White people don’t have to think about that. So I talk about that and how we have to come together as a community. We need to find some common ground and move forward as human beings.
On shaving her head
I noticed more men are hitting on me too. All these years, I’m like ‘don’t touch my hair.’ Now I want everybody to touch it. It feels so good. It’s so soothing and relaxing. When it rains and the raindrops hits your head it’s like God giving you a thousand little kisses. I got goosebumps on my head for the first time. I was like ‘what is this?’
She lost an old boyfriend to covid
I was dating this dude back in 2000. He was fine as hell. His name was Hennessy. He came over my house and we would hook up. He left my house and he never called me. I thought he just didn’t want to be bothered with me. Years went by and he talked to one of my cousins. He’d been in prison for like 17 years. I felt like he abandoned me, I thought it was a good relationship.
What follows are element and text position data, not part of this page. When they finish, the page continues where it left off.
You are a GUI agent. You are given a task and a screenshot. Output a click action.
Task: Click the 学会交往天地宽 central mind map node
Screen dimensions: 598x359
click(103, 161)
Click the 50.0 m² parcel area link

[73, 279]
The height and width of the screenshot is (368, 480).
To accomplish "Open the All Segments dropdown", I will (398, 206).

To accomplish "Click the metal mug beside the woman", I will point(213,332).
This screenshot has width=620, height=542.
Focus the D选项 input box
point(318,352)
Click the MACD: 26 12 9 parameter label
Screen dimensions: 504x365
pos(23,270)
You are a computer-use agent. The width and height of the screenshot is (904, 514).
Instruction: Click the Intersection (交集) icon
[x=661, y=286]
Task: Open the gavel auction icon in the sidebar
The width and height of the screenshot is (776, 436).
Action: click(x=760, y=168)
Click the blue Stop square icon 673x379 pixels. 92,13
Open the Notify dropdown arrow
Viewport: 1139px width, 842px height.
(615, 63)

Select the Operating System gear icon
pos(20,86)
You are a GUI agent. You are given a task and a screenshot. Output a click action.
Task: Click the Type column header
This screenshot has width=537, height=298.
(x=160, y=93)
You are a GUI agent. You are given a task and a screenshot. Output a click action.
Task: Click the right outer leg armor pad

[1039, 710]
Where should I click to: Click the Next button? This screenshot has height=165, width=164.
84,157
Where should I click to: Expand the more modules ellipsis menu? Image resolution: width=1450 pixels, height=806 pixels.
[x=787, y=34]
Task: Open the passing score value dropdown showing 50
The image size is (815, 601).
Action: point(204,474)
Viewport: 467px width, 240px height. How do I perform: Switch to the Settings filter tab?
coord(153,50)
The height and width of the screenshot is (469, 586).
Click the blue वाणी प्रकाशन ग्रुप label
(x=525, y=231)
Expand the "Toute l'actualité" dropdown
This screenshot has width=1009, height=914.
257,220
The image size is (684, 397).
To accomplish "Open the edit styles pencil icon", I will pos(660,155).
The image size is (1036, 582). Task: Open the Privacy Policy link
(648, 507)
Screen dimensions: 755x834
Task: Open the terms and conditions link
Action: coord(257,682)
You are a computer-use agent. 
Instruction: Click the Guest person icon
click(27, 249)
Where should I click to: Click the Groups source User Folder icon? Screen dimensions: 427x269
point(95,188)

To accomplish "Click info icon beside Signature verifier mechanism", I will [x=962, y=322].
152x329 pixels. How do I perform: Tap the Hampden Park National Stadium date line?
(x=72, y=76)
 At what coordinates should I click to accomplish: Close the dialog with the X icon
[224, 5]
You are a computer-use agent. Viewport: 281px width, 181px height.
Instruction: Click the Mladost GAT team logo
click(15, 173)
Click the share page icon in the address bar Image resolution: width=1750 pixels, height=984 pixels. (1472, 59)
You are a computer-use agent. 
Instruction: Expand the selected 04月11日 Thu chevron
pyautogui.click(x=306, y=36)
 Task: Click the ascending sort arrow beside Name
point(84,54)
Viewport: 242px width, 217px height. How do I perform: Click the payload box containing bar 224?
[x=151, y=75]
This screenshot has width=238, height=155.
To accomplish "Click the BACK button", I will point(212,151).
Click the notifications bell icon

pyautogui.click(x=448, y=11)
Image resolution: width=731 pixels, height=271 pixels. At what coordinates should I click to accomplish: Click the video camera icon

We talked on the phone. He was getting himself together. Right when this COVID thing happened, that killed him. He was really pulling things together. RIP Hennessy.
Despite being so joyful and making others laugh, Tiffany has been through a lot. She had a rough childhood growing up with a mother who abused her and she had an abusive ex husband who once caused her to miscarry. She has found a way to flip the script through comedy and being her own person.
She teared up when she said that she was scared to lose children to a system that was built to crush them. She isn’t alone. That was one of the main reasons that I decided not to have children when I was 21 (besides wanting a life that allows me to move freely). It is traumatic to have to consider the life expectancy and quality of an unborn child’s life because of racism and white supremacy. I hope that the outcry, the protests, the recorded spectacle of trauma for BIPOC, will lead to a more equitable future for us all.